William already had a €45m clause, despite earning €100k a year as long as he met bonuses. Sporting later increased that, but it still wasn’t matching to his clause.
If the high profile Rojo case, and the Dier drama, wasn’t enough to warn West Ham, there’s more.
Andre Carrillo was to be one of Bruno’s next targets, for failing to attract a big enough fee and then refusing to sign a renewal. In October 2015, the Sporting president said: “The only proposal that I received was that of Leicester. Is Carrillo good? If he’s good it only appears there was a proposal from Leicester, this colossus of world football?”
The Football Gods must have heard about bolshie Bruno by this stage so decided to guide Leicester City to the Premier League title. You may have thought it was down to a great team spirit, Claudio Ranieri having the managerial season of his life, but no, it was Bruno payback.
Carrillo didn’t renew, which led to Bruno saying the follow January: “If it had not been for Sporting in his life, he possibly wouldn’t play football, he could be playing in any street of Peru and perhaps not even known by anyone.
“We worked with him, Carrillo, four years ago, we grew him, educated him, dressed him, fed him… Because of that Carrillo now has a name, but when he arrived in 2011 he was a child.”
When Carrillo moved to Sporting he was already part of the Peru national squad and had been named the best young player in the country, hence Sporting paying €1.5m for him.

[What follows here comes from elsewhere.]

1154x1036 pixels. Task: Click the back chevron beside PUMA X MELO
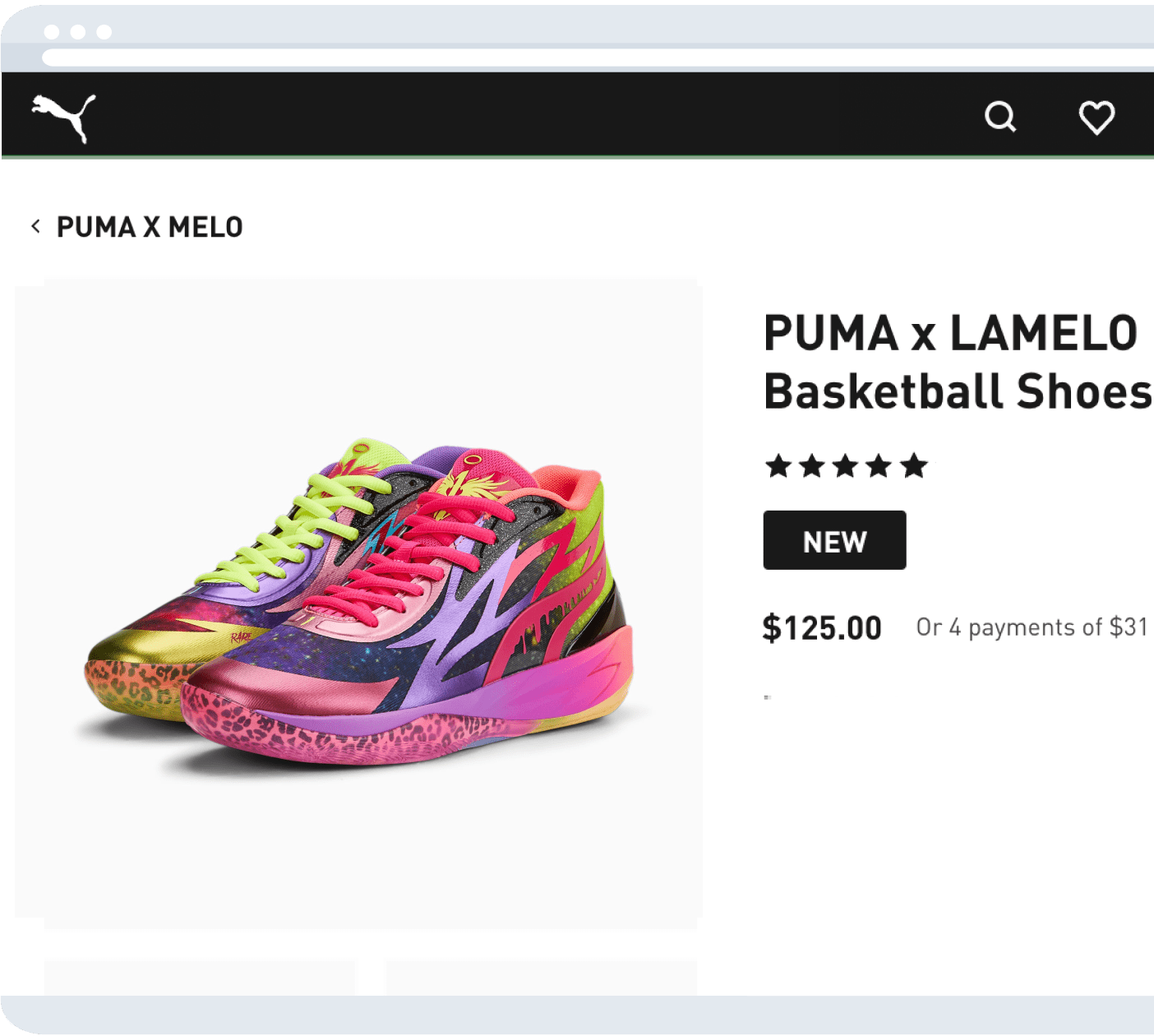[35, 226]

More warnings there which West Ham could have unearthed with not so much difficulty.
There was Marco Silva fired for not wearing a club suit and replaced by Jorge Jesus, as Sporting looked to avoid paying compensation. The now Watford manager, reunited with Carrillo, was then slandered by a Sporting director and subsequently won a court case over the matter.
And, and more recently, a huge drama in Portugal after Bruno was accused of spitting at Arouca’s president. Bruno has been banned for 6 months for the incident, his Arouca counterpart banned for 20 months after the tunnel altercation.
Sporting’s communications director denied Bruno spat at anyone, blaming vapour from an e-cigarette.
This is all without touching upon Bruno de Carvalho’s war with agents, war with other Portuguese clubs, mainly Benfica, his accusations of fraud, cheating, anything that can be thought up really.
West Ham should have known they were dealing with one of football’s most difficult men, and massaged his ego whilst laughing in the background. The Hammers could have built a deal which Bruno was able to present as a win, with bonuses making an impressive headline figure.
Of course, those bonuses wouldn’t have been related to Champions League qualification. Bruno may be bolshie, but he’s not a complete idiot.
Instead, West Ham went in, at least according to their leaked emails, thinking they could bully and threaten Sporting. They couldn’t have handled it worse.
‘Dildo Brothers’ snipes, threats of court action, dragging FIFA in, mutually mockery, it could all have been avoided.
Yep, Bruno is right. West Ham United, given their apparent lack of planning, knocked on the wrong door.